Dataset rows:
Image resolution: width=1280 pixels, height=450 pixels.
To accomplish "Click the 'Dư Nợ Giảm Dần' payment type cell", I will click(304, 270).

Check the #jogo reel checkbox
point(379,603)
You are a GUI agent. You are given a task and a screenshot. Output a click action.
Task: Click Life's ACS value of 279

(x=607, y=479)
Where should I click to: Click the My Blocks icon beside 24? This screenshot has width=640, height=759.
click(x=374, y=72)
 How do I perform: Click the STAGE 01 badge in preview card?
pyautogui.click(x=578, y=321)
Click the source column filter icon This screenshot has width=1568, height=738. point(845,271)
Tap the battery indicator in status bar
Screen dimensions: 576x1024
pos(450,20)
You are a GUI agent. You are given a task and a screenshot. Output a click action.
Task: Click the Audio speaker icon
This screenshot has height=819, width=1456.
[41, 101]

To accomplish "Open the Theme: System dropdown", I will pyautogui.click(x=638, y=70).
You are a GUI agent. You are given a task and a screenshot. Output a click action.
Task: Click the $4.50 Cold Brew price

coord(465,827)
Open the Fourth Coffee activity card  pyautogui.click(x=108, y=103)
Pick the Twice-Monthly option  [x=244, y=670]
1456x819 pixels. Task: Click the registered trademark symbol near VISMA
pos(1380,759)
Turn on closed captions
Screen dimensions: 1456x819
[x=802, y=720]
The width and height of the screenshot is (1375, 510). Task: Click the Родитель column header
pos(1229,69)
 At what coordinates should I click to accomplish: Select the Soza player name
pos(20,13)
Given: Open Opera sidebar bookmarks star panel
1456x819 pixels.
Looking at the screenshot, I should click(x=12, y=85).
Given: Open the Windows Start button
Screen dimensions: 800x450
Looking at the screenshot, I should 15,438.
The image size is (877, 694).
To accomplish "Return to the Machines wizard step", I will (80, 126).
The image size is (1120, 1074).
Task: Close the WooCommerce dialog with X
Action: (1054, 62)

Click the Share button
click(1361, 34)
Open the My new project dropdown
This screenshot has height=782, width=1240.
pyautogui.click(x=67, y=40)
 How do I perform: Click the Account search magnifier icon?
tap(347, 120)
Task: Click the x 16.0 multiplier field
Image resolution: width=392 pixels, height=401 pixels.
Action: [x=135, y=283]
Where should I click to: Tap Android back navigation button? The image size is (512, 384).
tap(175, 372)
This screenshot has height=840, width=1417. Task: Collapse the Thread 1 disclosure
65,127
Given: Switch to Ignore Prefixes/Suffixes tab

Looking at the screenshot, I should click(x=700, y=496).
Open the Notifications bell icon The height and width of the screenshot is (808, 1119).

Exercise prompt:
Could you format all of the material above as a numbered list, leaving out the blank lines?

Output of the exercise:
1. Image resolution: width=1280 pixels, height=450 pixels.
2. To accomplish "Click the 'Dư Nợ Giảm Dần' payment type cell", I will click(304, 270).
3. Check the #jogo reel checkbox
4. point(379,603)
5. You are a GUI agent. You are given a task and a screenshot. Output a click action.
6. Task: Click Life's ACS value of 279
7. (x=607, y=479)
8. Where should I click to: Click the My Blocks icon beside 24? This screenshot has width=640, height=759.
9. click(x=374, y=72)
10.  How do I perform: Click the STAGE 01 badge in preview card?
11. pyautogui.click(x=578, y=321)
12. Click the source column filter icon This screenshot has width=1568, height=738. point(845,271)
13. Tap the battery indicator in status bar
14. Screen dimensions: 576x1024
15. pos(450,20)
16. You are a GUI agent. You are given a task and a screenshot. Output a click action.
17. Task: Click the Audio speaker icon
18. This screenshot has height=819, width=1456.
19. [41, 101]
20. To accomplish "Open the Theme: System dropdown", I will pyautogui.click(x=638, y=70).
21. You are a GUI agent. You are given a task and a screenshot. Output a click action.
22. Task: Click the $4.50 Cold Brew price
23. coord(465,827)
24. Open the Fourth Coffee activity card  pyautogui.click(x=108, y=103)
25. Pick the Twice-Monthly option  [x=244, y=670]
26. 1456x819 pixels. Task: Click the registered trademark symbol near VISMA
27. pos(1380,759)
28. Turn on closed captions
29. Screen dimensions: 1456x819
30. [x=802, y=720]
31. The width and height of the screenshot is (1375, 510). Task: Click the Родитель column header
32. pos(1229,69)
33.  At what coordinates should I click to accomplish: Select the Soza player name
34. pos(20,13)
35. Given: Open Opera sidebar bookmarks star panel
36. 1456x819 pixels.
37. Looking at the screenshot, I should click(x=12, y=85).
38. Given: Open the Windows Start button
39. Screen dimensions: 800x450
40. Looking at the screenshot, I should 15,438.
41. The image size is (877, 694).
42. To accomplish "Return to the Machines wizard step", I will (80, 126).
43. The image size is (1120, 1074).
44. Task: Close the WooCommerce dialog with X
45. Action: (1054, 62)
46. Click the Share button
47. click(1361, 34)
48. Open the My new project dropdown
49. This screenshot has height=782, width=1240.
50. pyautogui.click(x=67, y=40)
51.  How do I perform: Click the Account search magnifier icon?
52. tap(347, 120)
53. Task: Click the x 16.0 multiplier field
54. Image resolution: width=392 pixels, height=401 pixels.
55. Action: [x=135, y=283]
56. Where should I click to: Tap Android back navigation button? The image size is (512, 384).
57. tap(175, 372)
58. This screenshot has height=840, width=1417. Task: Collapse the Thread 1 disclosure
59. 65,127
60. Given: Switch to Ignore Prefixes/Suffixes tab
61. Looking at the screenshot, I should click(x=700, y=496).
62. Open the Notifications bell icon The height and width of the screenshot is (808, 1119).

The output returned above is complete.